====== PASSAGE FOR REVIEW
Firstly, it found the wording of the phrase “sufficient reason to believe that the fetus may be viable” was subjective and ambiguous as to when the physician’s duty to the fetus arose. The Court stated that it was unclear whether, in order to activate the duty to the fetus, there must be "sufficient reason" from the perspective of the judgment, skill, and training of the attending physician, from the perspective of a cross section of the medical community, or from the perspective of a panel of experts.

Secondly, the Court held that the distinction between “is viable” and “may be viable” did not fit with the definition of viability set forth in Roe v Wade, 410 U.S. 113 (1973) and in Planned Parenthood v Danforth, 428 U.S. 52 (1976)The Court suggested that the phrase "may be viable" “carve[d] out a new time period during pregnancy when there [was] a remote possibility of fetal survival outside the womb, but [when] the fetus ha[d] not yet attained the reasonable likelihood of survival that physicians associate[d] with viability.”

Thirdly, the Court held that the vagueness of the viability determination requirement was compounded by the fact that § 5(d) subjected the physician to strict criminal liability. The Court declared that by directing the physician to determine whether the fetus was viable or may be viable the statute was “little more than a trap for those who act[ed] in good faith.” It noted that “a statute imposing strict civil and criminal liability for an erroneous determination of viability, could have a profound chilling effect on the willingness of physicians to perform abortions near the point of viability in the manner indicated by their best medical judgment.”

Finally, the Court held that the standard of care provision was impermissibly vague because it created uncertainty as to whether it permitted “the physician to consider his duty to the patient to be paramount to his duty to the fetus, or whether it require[d] the physician to make a trade-off between the patient's health and increased chances of fetal survival.”

The Court held that the determination of viability and the choice of an appropriate abortion technique was a matter for medical judgment and required that adequate discretion be afforded to the physician. The Court reached its decision based on Roe v. Wade, Planned Parenthood v Danforth, and Doe v Bolton, 410 U.S. 179 (1973).

“Viability is reached when, in the judgment of the attending physician on the particular facts of the case before him, there is a reasonable likelihood of the fetus' sustained survival outside the womb, with or without artificial support. Because this point may differ with each pregnancy, neither the legislature nor the courts may proclaim one of the elements entering into the ascertainment of viability—be it weeks of gestation or fetal weight or any other single factor—as the determinant of when the State has a compelling interest in the life or health of the fetus. Viability is the critical point. And we have recognized no attempt to stretch the point of viability one way or the other.” 439 U.S., pp. 388-89.

“In the face of [] uncertainties, it is not unlikely that experts will disagree over whether a particular fetus in the second trimester has advanced to the stage of viability. The prospect of such disagreement, in conjunction with a statute imposing strict civil and criminal liability for an erroneous determination of viability, could have a profound chilling effect on the willingness of physicians to perform abortions near the point of viability in the manner indicated by their best medical judgment.” 439 U.S., p. 396.

“Consequently, it is uncertain whether the statute permits the physician to consider his duty to the patient to be paramount to his duty to the fetus, or whether it requires the physician to make a ‘trade-off’ between the woman's health and additional percentage points of fetal survival. Serious ethical and constitutional difficulties, that we do not address, lurk behind this ambiguity. We hold only that where conflicting duties of this magnitude are involved, the State, at the least, must proceed with greater precision before it may subject a physician to possible criminal sanctions.” 439 U.S., pp. 400-01.
============
====== LISTED RECORDS
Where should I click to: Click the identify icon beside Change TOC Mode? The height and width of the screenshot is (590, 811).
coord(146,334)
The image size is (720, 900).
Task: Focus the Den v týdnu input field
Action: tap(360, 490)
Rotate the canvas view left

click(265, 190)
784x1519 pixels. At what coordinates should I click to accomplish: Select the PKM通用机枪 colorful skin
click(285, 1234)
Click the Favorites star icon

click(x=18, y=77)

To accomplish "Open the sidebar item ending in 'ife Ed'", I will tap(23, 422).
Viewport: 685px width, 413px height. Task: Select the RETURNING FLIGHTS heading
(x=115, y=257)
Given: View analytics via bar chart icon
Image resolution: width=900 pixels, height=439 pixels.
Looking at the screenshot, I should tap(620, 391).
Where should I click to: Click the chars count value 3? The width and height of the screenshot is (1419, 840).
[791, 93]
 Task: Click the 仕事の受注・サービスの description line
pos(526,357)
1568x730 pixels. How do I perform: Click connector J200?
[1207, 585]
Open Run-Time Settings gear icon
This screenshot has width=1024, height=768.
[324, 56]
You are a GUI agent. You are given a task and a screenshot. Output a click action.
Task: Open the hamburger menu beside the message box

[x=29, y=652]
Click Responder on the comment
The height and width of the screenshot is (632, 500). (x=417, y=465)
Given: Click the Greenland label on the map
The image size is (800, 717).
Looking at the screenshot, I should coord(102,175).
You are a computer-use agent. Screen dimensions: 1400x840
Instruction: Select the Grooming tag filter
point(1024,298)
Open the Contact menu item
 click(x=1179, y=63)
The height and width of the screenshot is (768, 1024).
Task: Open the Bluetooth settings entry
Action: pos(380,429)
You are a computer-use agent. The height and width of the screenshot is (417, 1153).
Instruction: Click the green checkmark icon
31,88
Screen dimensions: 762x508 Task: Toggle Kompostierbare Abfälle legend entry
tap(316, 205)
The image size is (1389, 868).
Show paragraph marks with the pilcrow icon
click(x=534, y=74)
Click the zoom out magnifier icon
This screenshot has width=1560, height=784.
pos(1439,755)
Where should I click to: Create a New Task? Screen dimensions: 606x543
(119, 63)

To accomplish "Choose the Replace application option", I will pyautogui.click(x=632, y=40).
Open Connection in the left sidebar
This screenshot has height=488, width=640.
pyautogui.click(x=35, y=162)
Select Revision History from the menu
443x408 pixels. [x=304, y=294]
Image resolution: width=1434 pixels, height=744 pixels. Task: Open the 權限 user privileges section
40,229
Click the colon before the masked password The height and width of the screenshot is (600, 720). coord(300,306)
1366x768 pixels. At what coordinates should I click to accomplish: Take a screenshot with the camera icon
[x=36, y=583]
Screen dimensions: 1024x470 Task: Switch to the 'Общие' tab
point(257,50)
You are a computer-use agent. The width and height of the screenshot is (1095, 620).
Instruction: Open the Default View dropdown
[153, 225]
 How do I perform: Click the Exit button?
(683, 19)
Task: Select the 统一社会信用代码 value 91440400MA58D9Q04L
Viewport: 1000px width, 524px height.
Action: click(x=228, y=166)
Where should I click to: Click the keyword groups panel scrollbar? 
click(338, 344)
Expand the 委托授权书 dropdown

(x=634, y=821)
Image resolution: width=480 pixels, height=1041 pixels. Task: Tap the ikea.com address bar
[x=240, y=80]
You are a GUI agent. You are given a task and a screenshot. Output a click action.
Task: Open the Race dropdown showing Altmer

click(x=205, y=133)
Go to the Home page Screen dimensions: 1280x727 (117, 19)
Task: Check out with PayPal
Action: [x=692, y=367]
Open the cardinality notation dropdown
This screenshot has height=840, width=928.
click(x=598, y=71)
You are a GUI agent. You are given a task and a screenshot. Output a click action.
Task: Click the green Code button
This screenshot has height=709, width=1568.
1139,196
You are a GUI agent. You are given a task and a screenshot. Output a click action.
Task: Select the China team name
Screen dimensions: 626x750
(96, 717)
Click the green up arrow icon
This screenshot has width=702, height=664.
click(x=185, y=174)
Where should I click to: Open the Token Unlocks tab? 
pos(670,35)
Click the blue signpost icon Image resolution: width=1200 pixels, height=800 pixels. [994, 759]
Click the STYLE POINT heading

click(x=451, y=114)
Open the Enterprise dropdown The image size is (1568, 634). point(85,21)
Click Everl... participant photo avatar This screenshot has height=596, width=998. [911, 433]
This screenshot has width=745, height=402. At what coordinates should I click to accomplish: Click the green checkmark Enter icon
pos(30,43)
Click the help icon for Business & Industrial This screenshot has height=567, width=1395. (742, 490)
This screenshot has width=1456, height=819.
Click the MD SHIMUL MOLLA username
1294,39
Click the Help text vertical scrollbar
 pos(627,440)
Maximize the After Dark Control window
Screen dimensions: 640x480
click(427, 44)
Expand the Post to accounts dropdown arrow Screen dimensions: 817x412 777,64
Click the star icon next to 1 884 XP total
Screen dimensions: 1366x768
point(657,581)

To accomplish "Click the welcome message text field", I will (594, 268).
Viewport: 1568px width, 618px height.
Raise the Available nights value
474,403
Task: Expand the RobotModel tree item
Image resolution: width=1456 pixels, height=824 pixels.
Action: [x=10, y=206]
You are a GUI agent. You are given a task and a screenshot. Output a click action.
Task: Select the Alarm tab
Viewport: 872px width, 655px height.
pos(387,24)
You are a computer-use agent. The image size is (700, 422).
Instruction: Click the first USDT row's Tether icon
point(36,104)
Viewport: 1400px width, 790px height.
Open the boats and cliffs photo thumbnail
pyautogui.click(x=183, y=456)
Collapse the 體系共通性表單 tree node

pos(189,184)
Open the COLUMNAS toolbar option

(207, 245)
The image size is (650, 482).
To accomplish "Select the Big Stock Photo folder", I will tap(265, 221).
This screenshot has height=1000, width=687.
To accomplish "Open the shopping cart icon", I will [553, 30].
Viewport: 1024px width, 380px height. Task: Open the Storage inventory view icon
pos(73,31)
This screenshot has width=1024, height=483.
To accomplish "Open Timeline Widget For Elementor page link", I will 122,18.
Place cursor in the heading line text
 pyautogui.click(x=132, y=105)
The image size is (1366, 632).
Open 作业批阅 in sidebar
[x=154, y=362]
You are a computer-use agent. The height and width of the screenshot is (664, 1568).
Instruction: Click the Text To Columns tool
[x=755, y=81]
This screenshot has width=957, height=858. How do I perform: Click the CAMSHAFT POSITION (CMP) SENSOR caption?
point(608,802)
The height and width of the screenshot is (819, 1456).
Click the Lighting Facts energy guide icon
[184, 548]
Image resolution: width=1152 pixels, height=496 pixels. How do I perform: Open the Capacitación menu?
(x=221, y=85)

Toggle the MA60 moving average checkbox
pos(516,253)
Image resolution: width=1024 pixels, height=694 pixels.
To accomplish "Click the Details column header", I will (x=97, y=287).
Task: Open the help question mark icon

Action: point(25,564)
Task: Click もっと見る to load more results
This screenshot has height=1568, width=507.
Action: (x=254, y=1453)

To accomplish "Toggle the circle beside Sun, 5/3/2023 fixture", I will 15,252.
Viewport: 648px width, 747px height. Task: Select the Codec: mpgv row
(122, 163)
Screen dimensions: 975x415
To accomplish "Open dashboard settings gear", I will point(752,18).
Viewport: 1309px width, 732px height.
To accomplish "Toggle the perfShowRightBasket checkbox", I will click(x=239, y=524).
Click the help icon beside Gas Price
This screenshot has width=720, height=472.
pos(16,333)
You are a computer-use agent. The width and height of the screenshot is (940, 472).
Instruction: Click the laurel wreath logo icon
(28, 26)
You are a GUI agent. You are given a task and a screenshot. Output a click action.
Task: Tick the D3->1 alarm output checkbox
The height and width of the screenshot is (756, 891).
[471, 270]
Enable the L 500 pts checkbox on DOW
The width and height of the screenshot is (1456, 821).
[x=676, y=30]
============
== INSTRUCTIONS ==
1. Echo the stretch of the viability ruling text from "Finally, the Court" through "U.S. 179 (1973).", word for word.
2. According to the viability ruling text, which section subjected the physician to strict criminal liability?

== SOLUTIONS BY TASK ==
1.
Finally, the Court held that the standard of care provision was impermissibly vague because it created uncertainty as to whether it permitted “the physician to consider his duty to the patient to be paramount to his duty to the fetus, or whether it require[d] the physician to make a trade-off between the patient's health and increased chances of fetal survival.”

The Court held that the determination of viability and the choice of an appropriate abortion technique was a matter for medical judgment and required that adequate discretion be afforded to the physician. The Court reached its decision based on Roe v. Wade, Planned Parenthood v Danforth, and Doe v Bolton, 410 U.S. 179 (1973).

2. § 5(d)